As a general measurement of manufacturing operations performance, however, it can provide a sound "big picture" indicator of how a plant is operating and, more importantly, it can quantify the results of improvements or changes.
In the simplest of terms, OEE is the product of availability x performance x quality.
- Availability is the percentage of scheduled time that a work center or machine is available to perform work. Availability, similar to a standard measurement called utilization, focuses on keeping people and equipment productive to the planned level. Availability is reduced by unscheduled downtime, which can have many causes, but the primary culprits are usually equipment breakdowns or the unavailability of materials or tooling.
- Performance is the actual speed at which an operation runs or the number of units produced in a given time compared to the designated or standard speed.

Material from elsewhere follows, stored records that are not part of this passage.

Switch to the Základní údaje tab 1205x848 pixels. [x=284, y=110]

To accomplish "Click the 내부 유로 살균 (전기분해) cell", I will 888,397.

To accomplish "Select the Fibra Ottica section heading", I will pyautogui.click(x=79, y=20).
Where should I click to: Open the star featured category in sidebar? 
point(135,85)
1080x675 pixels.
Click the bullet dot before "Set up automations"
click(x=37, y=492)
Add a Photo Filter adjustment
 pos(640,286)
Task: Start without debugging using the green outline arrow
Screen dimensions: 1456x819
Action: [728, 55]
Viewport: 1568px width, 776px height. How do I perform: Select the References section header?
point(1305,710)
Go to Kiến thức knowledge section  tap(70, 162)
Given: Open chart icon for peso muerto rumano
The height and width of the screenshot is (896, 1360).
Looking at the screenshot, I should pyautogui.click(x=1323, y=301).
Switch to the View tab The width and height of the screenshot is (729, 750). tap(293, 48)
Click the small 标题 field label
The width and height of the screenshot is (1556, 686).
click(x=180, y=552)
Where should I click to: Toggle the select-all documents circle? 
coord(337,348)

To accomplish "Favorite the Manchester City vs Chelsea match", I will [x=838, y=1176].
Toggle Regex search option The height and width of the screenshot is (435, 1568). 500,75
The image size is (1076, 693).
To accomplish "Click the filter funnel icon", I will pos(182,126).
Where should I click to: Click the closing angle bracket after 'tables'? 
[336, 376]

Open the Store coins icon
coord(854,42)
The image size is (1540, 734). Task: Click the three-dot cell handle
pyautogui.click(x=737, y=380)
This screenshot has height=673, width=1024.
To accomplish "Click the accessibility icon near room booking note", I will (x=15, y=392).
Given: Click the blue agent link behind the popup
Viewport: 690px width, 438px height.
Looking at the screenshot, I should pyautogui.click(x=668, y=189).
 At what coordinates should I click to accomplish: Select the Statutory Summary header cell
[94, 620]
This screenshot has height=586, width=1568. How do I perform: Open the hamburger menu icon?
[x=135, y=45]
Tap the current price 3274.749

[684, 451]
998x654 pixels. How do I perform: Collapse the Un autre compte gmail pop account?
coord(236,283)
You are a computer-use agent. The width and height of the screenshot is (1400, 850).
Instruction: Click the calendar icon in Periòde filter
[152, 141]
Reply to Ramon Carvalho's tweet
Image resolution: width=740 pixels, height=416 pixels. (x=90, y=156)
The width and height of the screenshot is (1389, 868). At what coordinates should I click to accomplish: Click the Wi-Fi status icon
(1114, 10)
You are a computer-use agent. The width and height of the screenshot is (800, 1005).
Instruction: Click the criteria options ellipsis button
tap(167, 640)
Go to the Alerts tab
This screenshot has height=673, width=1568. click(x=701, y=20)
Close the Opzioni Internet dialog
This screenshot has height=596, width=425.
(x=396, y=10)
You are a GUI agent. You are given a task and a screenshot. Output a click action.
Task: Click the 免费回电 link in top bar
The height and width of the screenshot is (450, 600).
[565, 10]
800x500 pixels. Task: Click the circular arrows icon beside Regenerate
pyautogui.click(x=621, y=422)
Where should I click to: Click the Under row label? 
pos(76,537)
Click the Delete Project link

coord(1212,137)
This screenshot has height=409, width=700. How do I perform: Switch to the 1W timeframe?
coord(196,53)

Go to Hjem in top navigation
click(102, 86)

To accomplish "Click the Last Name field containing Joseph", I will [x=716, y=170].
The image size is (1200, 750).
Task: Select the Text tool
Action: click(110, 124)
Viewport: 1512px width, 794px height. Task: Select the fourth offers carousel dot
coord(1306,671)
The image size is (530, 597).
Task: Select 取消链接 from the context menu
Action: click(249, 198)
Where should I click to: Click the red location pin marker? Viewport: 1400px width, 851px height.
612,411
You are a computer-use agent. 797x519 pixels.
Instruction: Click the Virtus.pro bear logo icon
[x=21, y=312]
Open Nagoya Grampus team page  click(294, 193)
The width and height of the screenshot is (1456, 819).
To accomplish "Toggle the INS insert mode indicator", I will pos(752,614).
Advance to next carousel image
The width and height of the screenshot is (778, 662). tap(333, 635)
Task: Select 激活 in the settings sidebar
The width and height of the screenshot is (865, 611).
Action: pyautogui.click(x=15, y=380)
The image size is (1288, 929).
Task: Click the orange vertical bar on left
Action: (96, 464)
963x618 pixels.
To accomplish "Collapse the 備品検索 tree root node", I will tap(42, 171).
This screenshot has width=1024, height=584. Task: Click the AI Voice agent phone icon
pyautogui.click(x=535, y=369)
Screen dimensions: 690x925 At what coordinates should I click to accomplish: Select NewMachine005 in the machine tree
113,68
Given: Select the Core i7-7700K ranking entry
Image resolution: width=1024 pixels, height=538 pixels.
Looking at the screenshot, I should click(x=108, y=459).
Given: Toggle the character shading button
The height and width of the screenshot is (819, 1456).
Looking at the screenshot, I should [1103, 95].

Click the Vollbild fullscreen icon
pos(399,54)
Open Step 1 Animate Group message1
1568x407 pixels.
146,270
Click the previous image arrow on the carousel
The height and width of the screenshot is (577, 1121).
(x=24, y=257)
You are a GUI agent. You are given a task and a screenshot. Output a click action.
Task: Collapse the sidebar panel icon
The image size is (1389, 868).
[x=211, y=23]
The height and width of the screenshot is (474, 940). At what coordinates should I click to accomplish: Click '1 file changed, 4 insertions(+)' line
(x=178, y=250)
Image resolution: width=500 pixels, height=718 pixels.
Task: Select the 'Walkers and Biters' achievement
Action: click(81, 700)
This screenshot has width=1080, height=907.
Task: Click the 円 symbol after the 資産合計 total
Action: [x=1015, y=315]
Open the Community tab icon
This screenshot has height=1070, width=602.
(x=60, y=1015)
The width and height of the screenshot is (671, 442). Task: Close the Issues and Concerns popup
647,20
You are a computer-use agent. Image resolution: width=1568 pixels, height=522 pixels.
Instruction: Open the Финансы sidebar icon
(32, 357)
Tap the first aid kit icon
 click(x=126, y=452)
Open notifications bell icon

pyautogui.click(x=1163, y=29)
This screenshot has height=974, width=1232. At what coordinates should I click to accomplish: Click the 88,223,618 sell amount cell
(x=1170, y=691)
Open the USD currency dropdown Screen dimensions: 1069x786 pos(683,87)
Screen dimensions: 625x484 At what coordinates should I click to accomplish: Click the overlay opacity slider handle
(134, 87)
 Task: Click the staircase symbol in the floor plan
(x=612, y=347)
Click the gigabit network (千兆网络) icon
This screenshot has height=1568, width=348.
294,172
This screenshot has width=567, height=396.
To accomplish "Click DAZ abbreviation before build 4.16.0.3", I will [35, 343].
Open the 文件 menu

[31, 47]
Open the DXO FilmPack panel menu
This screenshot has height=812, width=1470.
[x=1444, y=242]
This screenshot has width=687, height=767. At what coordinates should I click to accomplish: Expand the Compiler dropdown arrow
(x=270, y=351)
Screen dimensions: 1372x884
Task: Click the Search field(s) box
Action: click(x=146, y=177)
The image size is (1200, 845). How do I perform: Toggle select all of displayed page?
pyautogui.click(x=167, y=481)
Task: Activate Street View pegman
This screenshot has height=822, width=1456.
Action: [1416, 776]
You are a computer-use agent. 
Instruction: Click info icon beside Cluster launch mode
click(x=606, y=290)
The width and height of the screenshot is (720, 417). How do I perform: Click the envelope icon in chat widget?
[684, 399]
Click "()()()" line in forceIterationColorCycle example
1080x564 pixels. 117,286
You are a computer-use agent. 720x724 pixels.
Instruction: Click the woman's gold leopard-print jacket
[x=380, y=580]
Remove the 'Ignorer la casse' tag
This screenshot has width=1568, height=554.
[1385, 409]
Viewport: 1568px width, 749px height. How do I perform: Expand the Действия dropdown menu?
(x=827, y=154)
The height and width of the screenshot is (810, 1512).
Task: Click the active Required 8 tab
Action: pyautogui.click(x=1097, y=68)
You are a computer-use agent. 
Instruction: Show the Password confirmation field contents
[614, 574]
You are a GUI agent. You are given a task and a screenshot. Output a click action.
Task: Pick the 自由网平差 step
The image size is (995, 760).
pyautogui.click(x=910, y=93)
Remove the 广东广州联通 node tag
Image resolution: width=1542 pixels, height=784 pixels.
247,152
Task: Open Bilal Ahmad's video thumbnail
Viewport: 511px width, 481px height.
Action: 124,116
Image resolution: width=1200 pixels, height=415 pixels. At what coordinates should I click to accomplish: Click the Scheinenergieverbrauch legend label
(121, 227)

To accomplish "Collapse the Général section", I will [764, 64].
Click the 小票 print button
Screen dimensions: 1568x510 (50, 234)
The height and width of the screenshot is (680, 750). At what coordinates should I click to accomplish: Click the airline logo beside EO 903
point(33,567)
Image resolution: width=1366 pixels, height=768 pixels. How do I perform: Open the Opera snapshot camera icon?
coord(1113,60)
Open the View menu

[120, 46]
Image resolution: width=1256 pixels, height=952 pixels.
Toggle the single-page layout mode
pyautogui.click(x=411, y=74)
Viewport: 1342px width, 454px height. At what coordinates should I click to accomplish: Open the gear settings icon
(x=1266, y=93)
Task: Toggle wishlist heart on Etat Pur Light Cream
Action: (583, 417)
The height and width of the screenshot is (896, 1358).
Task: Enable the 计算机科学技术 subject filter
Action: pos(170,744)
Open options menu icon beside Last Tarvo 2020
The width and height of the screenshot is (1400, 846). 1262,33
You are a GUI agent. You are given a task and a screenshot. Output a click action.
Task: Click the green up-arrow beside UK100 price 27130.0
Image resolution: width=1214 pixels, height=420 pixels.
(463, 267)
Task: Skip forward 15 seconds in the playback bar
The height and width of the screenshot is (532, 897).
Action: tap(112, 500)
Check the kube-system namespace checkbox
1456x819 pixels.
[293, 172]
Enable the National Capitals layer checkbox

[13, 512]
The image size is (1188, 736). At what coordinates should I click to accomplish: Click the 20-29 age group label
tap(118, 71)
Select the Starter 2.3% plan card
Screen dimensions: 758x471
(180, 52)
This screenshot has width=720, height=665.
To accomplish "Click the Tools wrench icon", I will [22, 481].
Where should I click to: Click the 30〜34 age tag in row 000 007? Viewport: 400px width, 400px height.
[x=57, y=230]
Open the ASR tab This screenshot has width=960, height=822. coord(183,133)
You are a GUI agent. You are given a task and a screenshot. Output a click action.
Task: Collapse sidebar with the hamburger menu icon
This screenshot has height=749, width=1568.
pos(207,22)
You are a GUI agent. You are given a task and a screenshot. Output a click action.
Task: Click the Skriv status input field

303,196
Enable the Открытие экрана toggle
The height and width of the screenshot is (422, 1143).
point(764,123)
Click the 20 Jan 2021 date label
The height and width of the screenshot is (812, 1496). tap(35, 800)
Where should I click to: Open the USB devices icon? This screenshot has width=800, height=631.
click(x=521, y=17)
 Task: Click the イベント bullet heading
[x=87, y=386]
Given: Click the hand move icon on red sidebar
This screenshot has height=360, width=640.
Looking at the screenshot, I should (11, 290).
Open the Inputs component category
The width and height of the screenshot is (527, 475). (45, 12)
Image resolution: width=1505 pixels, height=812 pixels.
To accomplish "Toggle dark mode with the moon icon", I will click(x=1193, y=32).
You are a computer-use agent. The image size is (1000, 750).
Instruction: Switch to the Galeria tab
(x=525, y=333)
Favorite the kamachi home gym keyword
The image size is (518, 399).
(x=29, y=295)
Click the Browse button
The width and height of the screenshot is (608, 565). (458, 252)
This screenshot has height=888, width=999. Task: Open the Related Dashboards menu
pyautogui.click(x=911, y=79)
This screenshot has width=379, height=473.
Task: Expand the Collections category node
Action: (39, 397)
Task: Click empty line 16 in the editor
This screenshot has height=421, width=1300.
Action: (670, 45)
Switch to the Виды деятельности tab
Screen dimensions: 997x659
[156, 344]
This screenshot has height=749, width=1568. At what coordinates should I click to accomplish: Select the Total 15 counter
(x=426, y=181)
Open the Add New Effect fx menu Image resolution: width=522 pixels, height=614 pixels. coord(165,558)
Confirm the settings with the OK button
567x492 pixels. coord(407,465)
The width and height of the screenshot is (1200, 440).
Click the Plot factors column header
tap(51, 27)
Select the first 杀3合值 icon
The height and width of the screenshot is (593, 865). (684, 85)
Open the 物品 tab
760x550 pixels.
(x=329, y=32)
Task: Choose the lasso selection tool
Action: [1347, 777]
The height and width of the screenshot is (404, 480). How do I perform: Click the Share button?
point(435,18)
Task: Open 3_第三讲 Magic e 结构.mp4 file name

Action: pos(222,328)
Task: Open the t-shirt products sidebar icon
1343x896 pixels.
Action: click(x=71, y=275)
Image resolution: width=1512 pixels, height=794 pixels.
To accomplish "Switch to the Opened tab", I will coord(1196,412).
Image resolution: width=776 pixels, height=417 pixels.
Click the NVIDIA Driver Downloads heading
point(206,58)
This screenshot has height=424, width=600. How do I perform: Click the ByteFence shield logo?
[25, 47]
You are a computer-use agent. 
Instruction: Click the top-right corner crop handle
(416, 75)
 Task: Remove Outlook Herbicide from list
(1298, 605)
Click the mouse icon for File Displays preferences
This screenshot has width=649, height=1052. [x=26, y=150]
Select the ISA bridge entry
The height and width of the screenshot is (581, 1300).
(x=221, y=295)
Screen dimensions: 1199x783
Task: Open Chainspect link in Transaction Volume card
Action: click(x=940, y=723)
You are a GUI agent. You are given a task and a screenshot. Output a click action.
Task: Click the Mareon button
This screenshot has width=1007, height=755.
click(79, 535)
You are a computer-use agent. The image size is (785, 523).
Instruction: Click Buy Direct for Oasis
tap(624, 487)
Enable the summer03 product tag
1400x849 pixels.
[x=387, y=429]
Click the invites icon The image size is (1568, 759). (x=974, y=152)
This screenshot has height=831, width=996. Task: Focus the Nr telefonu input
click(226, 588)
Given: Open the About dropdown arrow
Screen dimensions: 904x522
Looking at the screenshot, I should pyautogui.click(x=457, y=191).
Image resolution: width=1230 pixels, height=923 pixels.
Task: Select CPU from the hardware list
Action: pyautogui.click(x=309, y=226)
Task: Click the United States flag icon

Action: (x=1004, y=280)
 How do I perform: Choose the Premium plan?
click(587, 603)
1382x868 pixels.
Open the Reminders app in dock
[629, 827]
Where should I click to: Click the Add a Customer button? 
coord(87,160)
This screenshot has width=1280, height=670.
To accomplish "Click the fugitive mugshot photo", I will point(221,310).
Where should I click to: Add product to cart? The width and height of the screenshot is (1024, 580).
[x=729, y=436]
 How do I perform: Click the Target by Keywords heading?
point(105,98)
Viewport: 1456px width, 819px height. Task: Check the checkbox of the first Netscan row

Performance is expressed as a percentage. Performance, similar to traditional measures of efficiency, can be higher than 100% for a particularly smooth running operation or for a talented operator.
Note that the product of availability and performance is quite similar to the APICS-defined Rated Capacity (utilization x efficiency), which indicates the actual level of production throughput compared to the planned level. Rated Capacity is an important thing to understand when scheduling for a plant and when quoting lead times to customers; however, it doesn't indicate the effectiveness of that production. OEE puts production speed in context by including quality.
- Quality is the percentage of good parts in the total number of parts produced. It is relatively easy to speed up a process, but if the faster pace comes at the cost of more scrap, rework or customer complaints, it is penny-wise and pound-foolish. Slower production at higher quality is more effective and yields a higher OEE.
A process with 95.6% availability, 97.3% performance and 99.1% quality would have an OEE of 92.2%
The value and reason for the increasing popularity of OEE is that it is relatively comprehensive, while remaining quite straightforward and understandable. OEE allows for simple overall performance comparisons between companies in very different situations using very different processes. More importantly, OEE provides a general measure of manufacturing operations performance to help track changes brought about by process improvements, quality improvements, lean manufacturing and other improvement initiatives.